## Work order
The records that follow are to be reproduced verbatim.

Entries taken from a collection
****************************************

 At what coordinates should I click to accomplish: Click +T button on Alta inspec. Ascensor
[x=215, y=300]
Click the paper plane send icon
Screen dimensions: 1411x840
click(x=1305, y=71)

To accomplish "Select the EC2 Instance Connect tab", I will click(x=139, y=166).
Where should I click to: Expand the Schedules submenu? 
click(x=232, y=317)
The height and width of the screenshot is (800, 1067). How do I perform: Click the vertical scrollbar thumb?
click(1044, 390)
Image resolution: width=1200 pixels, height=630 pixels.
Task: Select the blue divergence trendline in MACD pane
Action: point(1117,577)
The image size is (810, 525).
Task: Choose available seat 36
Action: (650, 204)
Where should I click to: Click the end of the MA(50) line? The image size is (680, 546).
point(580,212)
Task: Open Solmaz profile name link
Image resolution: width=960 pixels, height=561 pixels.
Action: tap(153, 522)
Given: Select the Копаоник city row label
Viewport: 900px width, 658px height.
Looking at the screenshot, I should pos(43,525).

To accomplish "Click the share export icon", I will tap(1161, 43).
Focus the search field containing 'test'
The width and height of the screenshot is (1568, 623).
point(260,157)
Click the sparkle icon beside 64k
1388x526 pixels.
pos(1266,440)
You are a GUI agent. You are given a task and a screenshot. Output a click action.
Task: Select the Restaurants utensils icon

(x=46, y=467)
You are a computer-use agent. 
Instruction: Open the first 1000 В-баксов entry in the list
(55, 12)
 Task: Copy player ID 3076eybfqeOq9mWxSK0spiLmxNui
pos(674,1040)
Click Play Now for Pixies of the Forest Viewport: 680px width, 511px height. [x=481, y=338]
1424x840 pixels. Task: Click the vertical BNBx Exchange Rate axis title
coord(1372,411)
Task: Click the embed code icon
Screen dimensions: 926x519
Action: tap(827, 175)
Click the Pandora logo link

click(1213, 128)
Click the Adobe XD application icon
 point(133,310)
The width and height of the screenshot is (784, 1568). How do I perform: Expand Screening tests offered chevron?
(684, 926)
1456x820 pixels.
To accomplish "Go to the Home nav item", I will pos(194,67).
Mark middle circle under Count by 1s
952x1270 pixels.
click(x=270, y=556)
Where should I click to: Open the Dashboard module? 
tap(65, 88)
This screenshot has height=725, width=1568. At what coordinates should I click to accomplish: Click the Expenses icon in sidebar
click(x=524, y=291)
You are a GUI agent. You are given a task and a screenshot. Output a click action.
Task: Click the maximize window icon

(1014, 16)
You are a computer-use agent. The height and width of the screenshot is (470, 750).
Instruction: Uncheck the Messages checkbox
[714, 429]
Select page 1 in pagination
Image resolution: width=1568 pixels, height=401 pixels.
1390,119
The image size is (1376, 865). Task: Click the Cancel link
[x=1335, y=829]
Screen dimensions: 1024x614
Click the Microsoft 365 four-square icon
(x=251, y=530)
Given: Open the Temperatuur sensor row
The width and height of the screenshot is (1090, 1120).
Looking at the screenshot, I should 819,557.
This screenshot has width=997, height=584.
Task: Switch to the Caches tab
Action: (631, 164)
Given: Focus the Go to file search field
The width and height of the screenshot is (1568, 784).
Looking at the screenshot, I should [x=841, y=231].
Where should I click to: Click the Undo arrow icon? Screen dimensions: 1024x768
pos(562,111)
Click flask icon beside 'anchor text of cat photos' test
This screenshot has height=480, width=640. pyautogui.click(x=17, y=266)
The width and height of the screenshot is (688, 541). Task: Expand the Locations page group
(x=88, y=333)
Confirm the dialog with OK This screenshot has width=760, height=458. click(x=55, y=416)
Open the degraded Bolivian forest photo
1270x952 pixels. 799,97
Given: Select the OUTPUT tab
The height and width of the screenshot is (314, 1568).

****************************************

## The completed task
 At what coordinates should I click to accomplish: Click +T button on Alta inspec. Ascensor
[x=215, y=300]
Click the paper plane send icon
Screen dimensions: 1411x840
click(x=1305, y=71)

To accomplish "Select the EC2 Instance Connect tab", I will click(x=139, y=166).
Where should I click to: Expand the Schedules submenu? 
click(x=232, y=317)
The height and width of the screenshot is (800, 1067). How do I perform: Click the vertical scrollbar thumb?
click(1044, 390)
Image resolution: width=1200 pixels, height=630 pixels.
Task: Select the blue divergence trendline in MACD pane
Action: point(1117,577)
The image size is (810, 525).
Task: Choose available seat 36
Action: (650, 204)
Where should I click to: Click the end of the MA(50) line? The image size is (680, 546).
point(580,212)
Task: Open Solmaz profile name link
Image resolution: width=960 pixels, height=561 pixels.
Action: tap(153, 522)
Given: Select the Копаоник city row label
Viewport: 900px width, 658px height.
Looking at the screenshot, I should pos(43,525).

To accomplish "Click the share export icon", I will tap(1161, 43).
Focus the search field containing 'test'
The width and height of the screenshot is (1568, 623).
point(260,157)
Click the sparkle icon beside 64k
1388x526 pixels.
pos(1266,440)
You are a GUI agent. You are given a task and a screenshot. Output a click action.
Task: Select the Restaurants utensils icon

(x=46, y=467)
You are a computer-use agent. 
Instruction: Open the first 1000 В-баксов entry in the list
(55, 12)
 Task: Copy player ID 3076eybfqeOq9mWxSK0spiLmxNui
pos(674,1040)
Click Play Now for Pixies of the Forest Viewport: 680px width, 511px height. [x=481, y=338]
1424x840 pixels. Task: Click the vertical BNBx Exchange Rate axis title
coord(1372,411)
Task: Click the embed code icon
Screen dimensions: 926x519
Action: tap(827, 175)
Click the Pandora logo link

click(1213, 128)
Click the Adobe XD application icon
 point(133,310)
The width and height of the screenshot is (784, 1568). How do I perform: Expand Screening tests offered chevron?
(684, 926)
1456x820 pixels.
To accomplish "Go to the Home nav item", I will pos(194,67).
Mark middle circle under Count by 1s
952x1270 pixels.
click(x=270, y=556)
Where should I click to: Open the Dashboard module? 
tap(65, 88)
This screenshot has height=725, width=1568. At what coordinates should I click to accomplish: Click the Expenses icon in sidebar
click(x=524, y=291)
You are a GUI agent. You are given a task and a screenshot. Output a click action.
Task: Click the maximize window icon

(1014, 16)
You are a computer-use agent. The height and width of the screenshot is (470, 750).
Instruction: Uncheck the Messages checkbox
[714, 429]
Select page 1 in pagination
Image resolution: width=1568 pixels, height=401 pixels.
1390,119
The image size is (1376, 865). Task: Click the Cancel link
[x=1335, y=829]
Screen dimensions: 1024x614
Click the Microsoft 365 four-square icon
(x=251, y=530)
Given: Open the Temperatuur sensor row
The width and height of the screenshot is (1090, 1120).
Looking at the screenshot, I should 819,557.
This screenshot has width=997, height=584.
Task: Switch to the Caches tab
Action: (631, 164)
Given: Focus the Go to file search field
The width and height of the screenshot is (1568, 784).
Looking at the screenshot, I should [x=841, y=231].
Where should I click to: Click the Undo arrow icon? Screen dimensions: 1024x768
pos(562,111)
Click flask icon beside 'anchor text of cat photos' test
This screenshot has height=480, width=640. pyautogui.click(x=17, y=266)
The width and height of the screenshot is (688, 541). Task: Expand the Locations page group
(x=88, y=333)
Confirm the dialog with OK This screenshot has width=760, height=458. click(x=55, y=416)
Open the degraded Bolivian forest photo
1270x952 pixels. 799,97
Given: Select the OUTPUT tab
The height and width of the screenshot is (314, 1568).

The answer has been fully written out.